(Records from a data collection)
====================

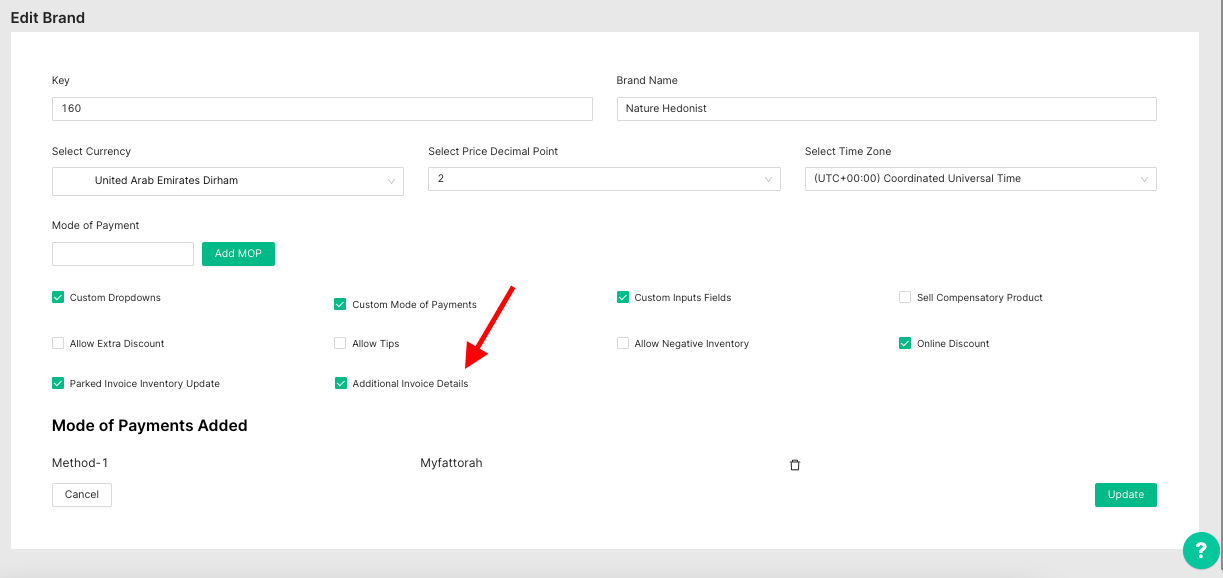Expand the Price Decimal Point dropdown

tap(604, 179)
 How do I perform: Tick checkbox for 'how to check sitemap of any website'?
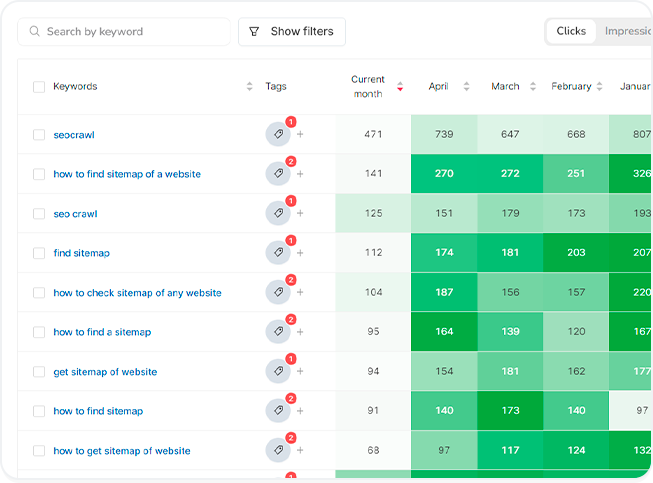(x=39, y=293)
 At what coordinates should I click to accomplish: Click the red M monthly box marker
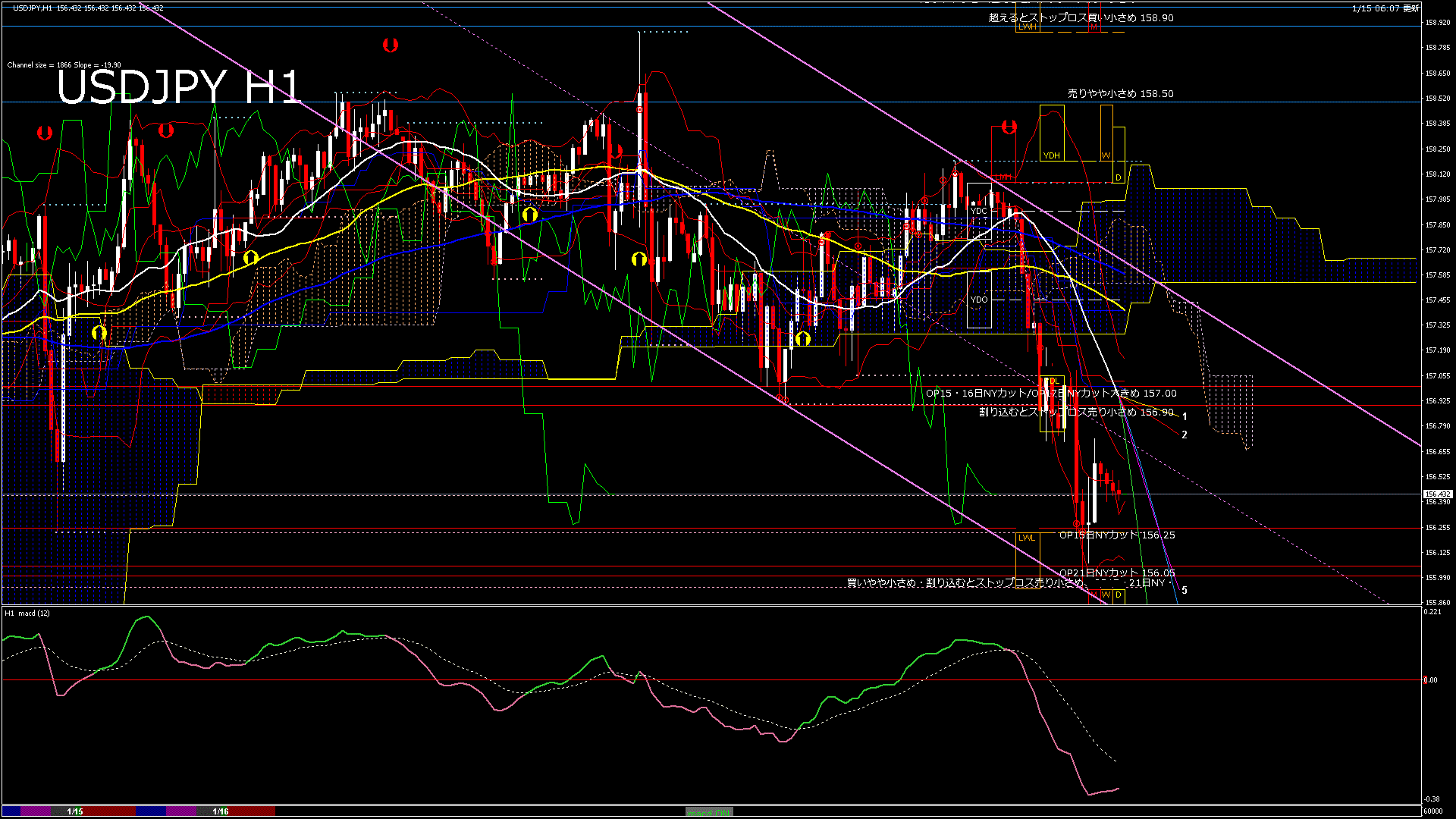point(1094,27)
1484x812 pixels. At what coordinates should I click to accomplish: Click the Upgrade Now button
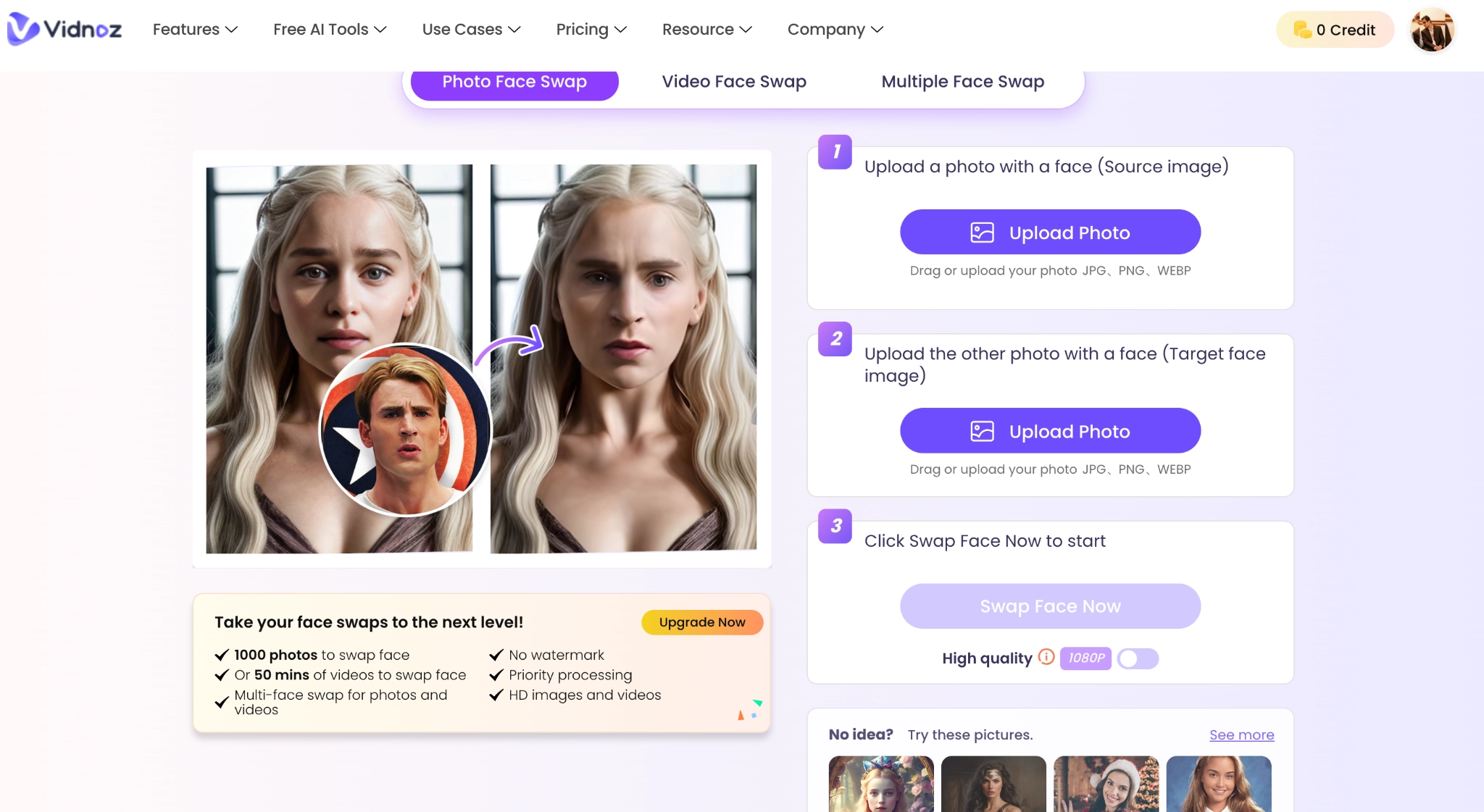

====================

THE TASK. Gather every line above that contains the word "Click", treating uppercase and lowercase as different, and copy each one out.

ANSWER TO THIS PROBLEM.
 At what coordinates should I click to accomplish: Click the red M monthly box marker
1484x812 pixels. At what coordinates should I click to accomplish: Click the Upgrade Now button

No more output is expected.